The statistics are stark: since the Notifiable Data Breach (NDB) scheme came into effect earlier this year, 63 breaches have been reported to authorities in the first two months alone. Providers of health services were responsible for almost a quarter (24 percent) of these notifications.
Most recently, a cyber attack on the Family Planning NSW website exposed the personal information of up to 8,000 clients, including women who booked appointments or sought advice about medical services. The exposed information included full names, contact details, dates of birth and the reason for their enquiry.
Healthcare organisations are seemingly prime targets for cybercriminals because of the wealth of personal data they possess and process, as well as the sensitive nature of their data.

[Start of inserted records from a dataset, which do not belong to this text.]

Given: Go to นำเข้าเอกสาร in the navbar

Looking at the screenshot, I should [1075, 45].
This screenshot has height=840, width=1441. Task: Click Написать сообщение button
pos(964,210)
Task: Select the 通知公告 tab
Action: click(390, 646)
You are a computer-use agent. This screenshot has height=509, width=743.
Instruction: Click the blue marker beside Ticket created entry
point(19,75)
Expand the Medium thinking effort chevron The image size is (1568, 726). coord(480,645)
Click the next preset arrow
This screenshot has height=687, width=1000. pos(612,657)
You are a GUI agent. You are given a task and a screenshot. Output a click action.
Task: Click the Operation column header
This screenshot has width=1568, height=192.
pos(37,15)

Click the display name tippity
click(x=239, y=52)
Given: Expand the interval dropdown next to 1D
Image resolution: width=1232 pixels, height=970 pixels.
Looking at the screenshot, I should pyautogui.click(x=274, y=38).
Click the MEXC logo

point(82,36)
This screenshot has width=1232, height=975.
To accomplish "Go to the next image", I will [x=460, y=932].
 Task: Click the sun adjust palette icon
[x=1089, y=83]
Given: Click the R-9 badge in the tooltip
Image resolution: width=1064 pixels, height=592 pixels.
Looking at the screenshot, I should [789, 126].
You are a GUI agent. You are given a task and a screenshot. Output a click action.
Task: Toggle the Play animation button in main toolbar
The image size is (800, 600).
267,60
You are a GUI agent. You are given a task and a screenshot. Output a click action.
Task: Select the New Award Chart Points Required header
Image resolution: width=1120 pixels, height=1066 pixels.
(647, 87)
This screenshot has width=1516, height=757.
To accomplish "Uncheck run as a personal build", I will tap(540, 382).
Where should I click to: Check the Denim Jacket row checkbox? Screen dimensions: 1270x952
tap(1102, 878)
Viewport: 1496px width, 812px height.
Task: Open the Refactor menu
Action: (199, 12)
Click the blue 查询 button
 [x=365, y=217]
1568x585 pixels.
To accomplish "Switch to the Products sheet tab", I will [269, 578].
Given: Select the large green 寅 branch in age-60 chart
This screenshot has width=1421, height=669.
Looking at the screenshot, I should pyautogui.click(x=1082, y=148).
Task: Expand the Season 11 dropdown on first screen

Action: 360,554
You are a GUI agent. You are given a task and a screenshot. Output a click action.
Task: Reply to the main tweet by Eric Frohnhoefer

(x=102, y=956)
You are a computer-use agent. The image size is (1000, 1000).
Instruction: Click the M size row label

Taking a global look, the healthcare industry has been hit hard by cyber attacks in other countries, too.
The ransomware outbreak in 2017 caused by the WannaCry malware impacted both the UK National Health Service as well as over 40 general practices, locking medical practitioners out of critical patient data. Incidents like these shine a light on the potential implications of such an outbreak in Australia.
With the Australian government pursuing its “My Health Record” program, unless they explicitly choose to opt out, every Australian will have their personal health details held online, and thus at potential risk of having that data compromised or stolen. In this climate, cybersecurity in the healthcare sector suddenly becomes that much more critical for everyone in Australia.
Digital health in Australia
Australia is currently on a fast track to overhauling its digital health strategy. The government is beginning a four-year plan to focus on a patient-led healthcare system in 2018, starting with the rollout of the National Digital Health Strategy.
“My Health Record” already has over 5.77 million people signed up, with over 5.58 million clinical documents held in the system. The amount of health-related data stored by the system is phenomenal, and holds the potential to transform Australia’s healthcare system. However, it is imperative to make sure this rapid transformation is done securely.
The benefits of medical technology & connected devices
The positive impact of digital transformation on Australia’s healthcare system makes its rapid adoption virtually irresistible. As Australia shifts towards a national online health database, we mustn’t overlook the role of networked devices which are making the patient experience seamless.
Connected medical devices can monitor the current condition of a patient and notify healthcare providers, family members and the patients of critical changes; problems can be identified and addressed remotely. Appointments and procedures can be scheduled on-demand, and medical records kept up-to-date and accessible to those who need them.
However, with the astronomical growth of connected medical devices comes a growing risk of new threats and vulnerabilities. These devices are now part of the expanding attack surface and can be leveraged as a potential attack vector. Just like any other connected IT or IoT device, networked medical devices must be regularly scanned to ensure continuing safety and security for patients and their data.
Secure health records for everyday Australians
It’s now imperative that Australian healthcare businesses, large and small, protect themselves from the new threats created by this emerging technology.
Cyber exposure is essential to understanding where organisations are exposed, to what extent and what they can proactively do to reduce their exposure, This starts with knowing what’s on the network. With connected medical devices and IoT now part of healthcare as we know it, simply knowing how many assets an organisation has and where they’re located becomes more difficult.
Cyber exposure provides organisations with holistic visibility across their attack surface, enabling them to prioritise their remediation efforts based on asset criticality and potential business risk. After all, one compromised, high-value system, can lead to a major breach.
Businesses, consumers and the industry at large need to ensure that they are aware of the potential risk for data loss and theft, and take suitable measures to prevent this from happening.
Act now to keep Australia’s health data secure
The message is clear: in order to protect itself and patients, the healthcare industry needs to implement a holistic security approach to manage, measure and reduce cyber risk across the modern attack surface.
A good starting point for healthcare businesses looking to increase cybersecurity is the Australian Signals Directorate (ASD). The ASD has published a cybersecurity baseline known as the “Strategies to Mitigate Cyber Security Incidents” aka the “Essential Eight,” which is a prioritised list of initiatives recommended for every Australian business to enhance their cyber security.
Businesses in the healthcare industry, like others, should implement all the essential eight directives to ensure good cyber hygiene across their organisation.
Knowing your network, understanding and reducing your attack surface and continuously monitoring it for vulnerabilities is an absolute must for the healthcare industry in Australia to protect vital industry and patient data, helping us work towards a more secure digital health system.
Article by Tenable A/NZ country manager Bede Hackney.